- **WHAT YOU HAVE TO DO**: Copy the items below word for word, starting at the line that contains "I want to click on panel-colorbar, so" and continuing through the last of the items, with both ends included.

- **Collected data**:
──────────────────────────────

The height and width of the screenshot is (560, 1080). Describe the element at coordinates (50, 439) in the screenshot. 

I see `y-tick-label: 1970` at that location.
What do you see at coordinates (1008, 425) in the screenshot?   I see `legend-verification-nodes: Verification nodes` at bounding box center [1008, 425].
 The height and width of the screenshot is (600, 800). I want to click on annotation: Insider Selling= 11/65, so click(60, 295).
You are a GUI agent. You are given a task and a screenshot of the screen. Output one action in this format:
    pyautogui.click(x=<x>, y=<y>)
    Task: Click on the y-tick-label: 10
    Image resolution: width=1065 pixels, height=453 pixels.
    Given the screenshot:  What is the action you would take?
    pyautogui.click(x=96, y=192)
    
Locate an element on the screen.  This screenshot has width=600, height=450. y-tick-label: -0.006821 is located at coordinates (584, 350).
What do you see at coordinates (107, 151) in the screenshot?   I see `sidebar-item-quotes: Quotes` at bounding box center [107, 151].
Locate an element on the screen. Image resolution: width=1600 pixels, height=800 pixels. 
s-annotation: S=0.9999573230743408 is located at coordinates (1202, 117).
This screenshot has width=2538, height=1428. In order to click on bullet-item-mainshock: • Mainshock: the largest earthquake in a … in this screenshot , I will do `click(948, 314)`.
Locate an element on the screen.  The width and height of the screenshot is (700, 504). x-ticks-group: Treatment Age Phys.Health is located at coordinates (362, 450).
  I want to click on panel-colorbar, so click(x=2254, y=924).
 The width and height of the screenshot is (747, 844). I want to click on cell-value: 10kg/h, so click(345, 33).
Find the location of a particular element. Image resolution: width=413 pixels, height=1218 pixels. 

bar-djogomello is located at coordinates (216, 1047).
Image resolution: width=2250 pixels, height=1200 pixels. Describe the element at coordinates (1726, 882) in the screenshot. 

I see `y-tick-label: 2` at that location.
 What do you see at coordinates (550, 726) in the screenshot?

──────────────────────────────

- **OUTPUT BELOW**:
  I want to click on panel-colorbar, so click(x=2254, y=924).
 The width and height of the screenshot is (747, 844). I want to click on cell-value: 10kg/h, so click(345, 33).
Find the location of a particular element. Image resolution: width=413 pixels, height=1218 pixels. 

bar-djogomello is located at coordinates (216, 1047).
Image resolution: width=2250 pixels, height=1200 pixels. Describe the element at coordinates (1726, 882) in the screenshot. 

I see `y-tick-label: 2` at that location.
 What do you see at coordinates (550, 726) in the screenshot?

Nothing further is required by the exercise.